Northern blot analysis suggested that GOLLD RNA is expressed in MaubT at a low level, as judged from the weak signal. The level was two-fold higher in stationary phase compared to exponentially growing cells (Fig. 6b, c; Additional file 4: Figure S10) following the same trend as for RNase P RNA, tmRNA and 4.5S RNA (see above). No expression of the predicted pseudo tRNA gene located within the GOLLD RNA gene could be detected, in spite of putative σB promoters upstream of the pseudo tRNA gene (Additional file 4: Figure S11a; see Discussion).
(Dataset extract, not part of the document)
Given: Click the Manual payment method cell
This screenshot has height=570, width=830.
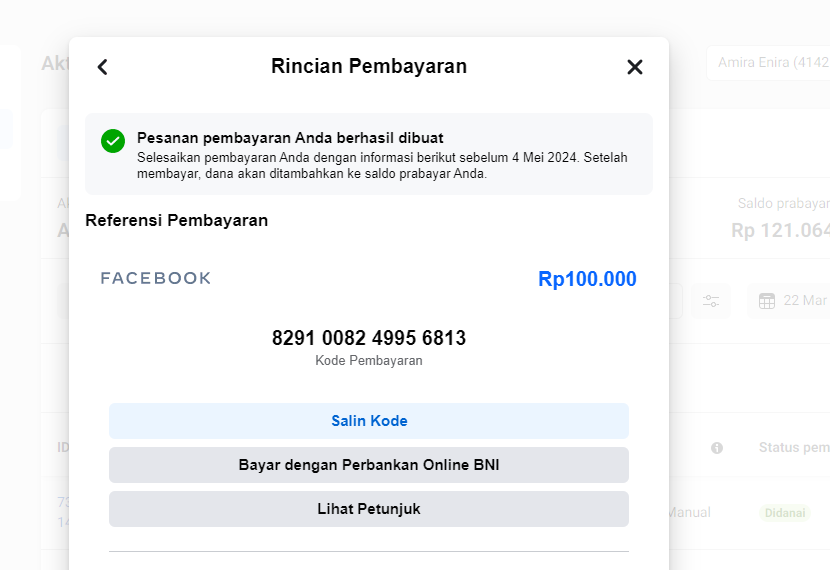Looking at the screenshot, I should [689, 512].
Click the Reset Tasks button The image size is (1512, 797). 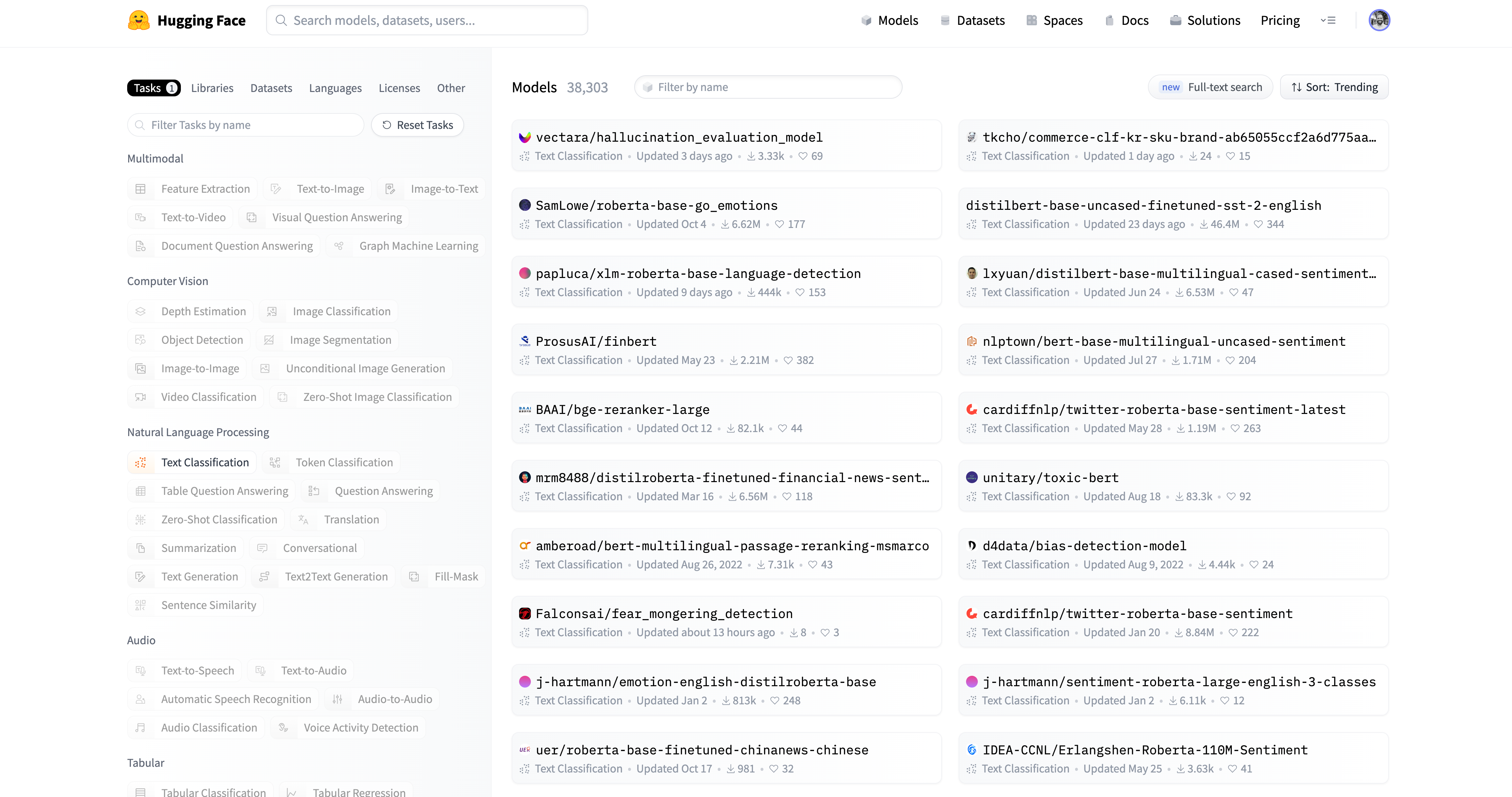[417, 125]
Ms1 RNA ("6S RNA") and 6C RNA

The gene encoding Ms1 RNA was predicted to be present in all members of the Mmuc- and Mneo-clades as well as in other available mycobacterial and Actinobacteria genomes (Fig. 7a; Additional file 4: Figure S12). Comparing gene synteny for the Ms1 RNA region (and sequence alignment) in mycobacteria and Streptomyces coelicolor revealed that the Ms1 RNA gene is positioned where the 6S RNA gene maps in S. coelicolor [74] (Additional file 4: Figure S12a, b). This supports the notion that Ms1 RNA might be a mycobacterial variant of 6S RNA [75]; see Discussion. A phylogenetic Ms1 DNA tree further suggests that the gene present in Mneo strains and Mmuc-clade members is close to the mycobacterial ancestral gene (Additional file 4: Figure S12c). We also note that in this tree the M. chelonae- and Mmuc-clades are positioned close together indicating the evolutionary path of the Ms1 RNA gene.

Fig. 7
figure 7

Analysis of the Ms1 and 6C RNA genes. a Gene synteny plot for the region encoding Ms1 and 6C RNA genes in selected Actinomycetes as indicated. The Ms1 RNA gene is marked in red (orange in Streptomyces coelicolor), while the 6C RNA gene is marked in green. The vertical boxes marked in brown highlight homologous genes. b Gels showing levels of 5S rRNA, Ms1 RNA and 6C RNA from three independent experiments in stationary and exponentially growing MmucT and MaubT cells as indicated. Note the presence of the extra band, marked as band 1, in one of the experiments. The bottom panel represents overexposure of the Ms1 RNA bands from exponentially growing MmucT cells. c Levels of Ms1 RNA and 6C RNA in stationary cells vs exponentially growing cells in MmucT as indicated using data presented in (b). The experiments were performed as outlined in Methods and values represent the mean and errors based on three independent experiments. Statistical significance using Student’s unpaired, two-tailed t-test; **: p < 0.01; ***: p< 0.001. d Predicted secondary structure for MmucT Ms1 RNA. The boxes mark regions that vary in sequence comparing MmucT, MphoT, MaubT, MneoT and McosT (see Additional file 4: Figure S12b). Helices and loops are named P1 to P7 and L1 to L3 as indicated. e Predicted secondary structure for MmucT 6C RNA. The helices and loops are named as in (d), see also Additional file 4: Figure S12d

Northern analysis suggested that Ms1 RNA is expressed in MmucT and that its level of expression is higher in stationary cells (Fig. 7b, c; Additional file 4: Figure S10; the reason for two bands in one of the samples is unknown but might be related to degradation).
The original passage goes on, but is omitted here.